Na análise da Famasul, os produtores enfrentam um cenário de endividamento, custos elevados e riscos climáticos, o que torna essencial a oferta de crédito acessível. Embora os recursos para investimentos tenham aumentado, a entidade considera que a prioridade do setor, neste momento, é garantir capital para manter a produção, e não ampliar financiamentos de longo prazo.
Outro ponto destacado é que apenas uma parcela dos recursos anunciados possui juros equalizados, enquanto o custo final dos financiamentos continua elevado devido a despesas adicionais, como seguros e tarifas. A entidade também observou que, mesmo com redução nas taxas de algumas linhas de crédito, houve diminuição dos recursos disponíveis em programas importantes.

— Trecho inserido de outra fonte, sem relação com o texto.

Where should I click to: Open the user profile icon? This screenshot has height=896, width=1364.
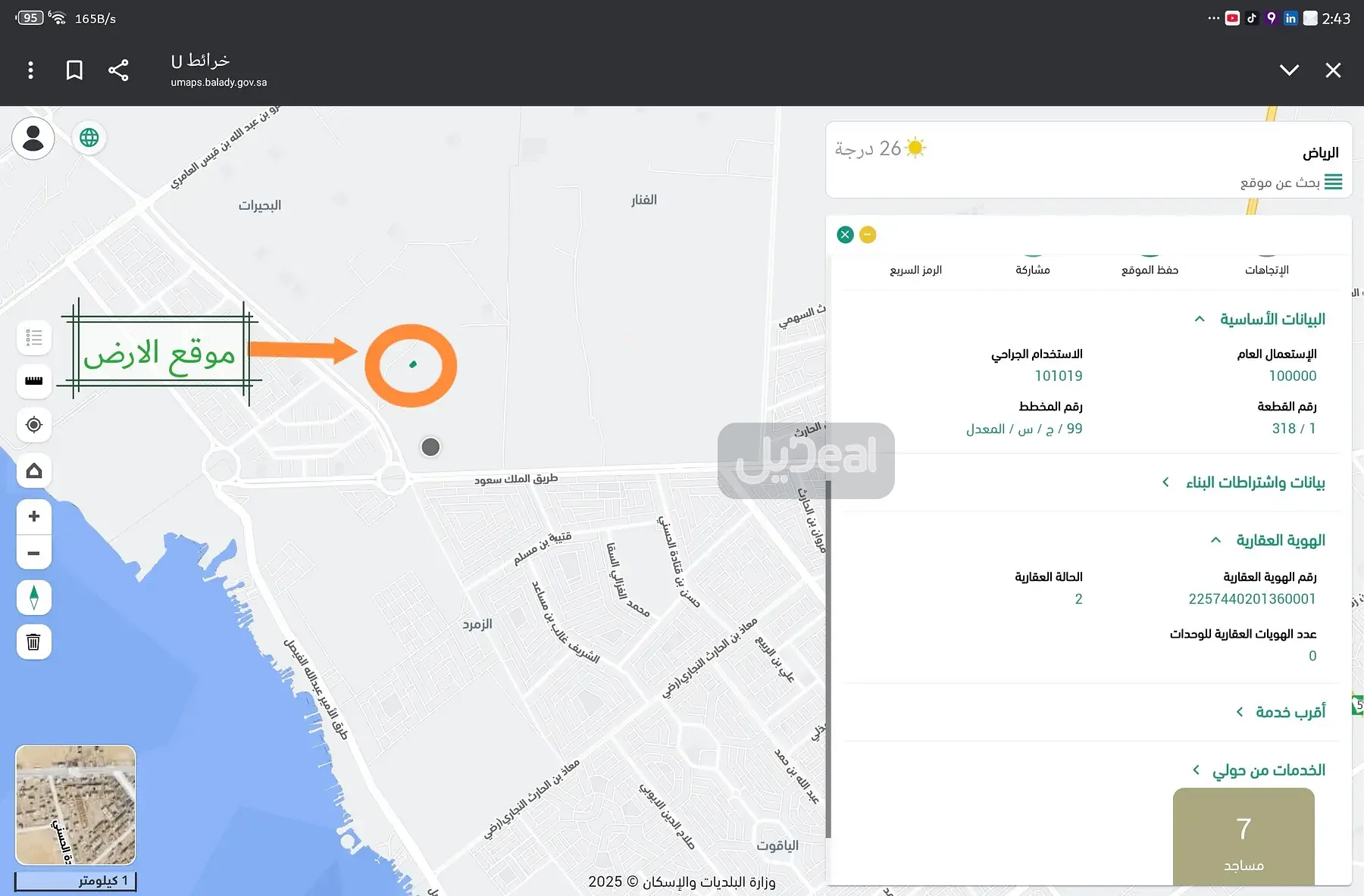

A Famasul também manifestou preocupação com a ausência de medidas voltadas à recuperação financeira dos produtores e ao fortalecimento dos mecanismos de gestão de risco, como a definição de recursos para o seguro rural e propostas para renegociação de dívidas.
Para a entidade, o sucesso do Plano Safra dependerá não apenas do volume de recursos anunciado, mas da capacidade de garantir crédito efetivamente acessível e compatível com a realidade do campo.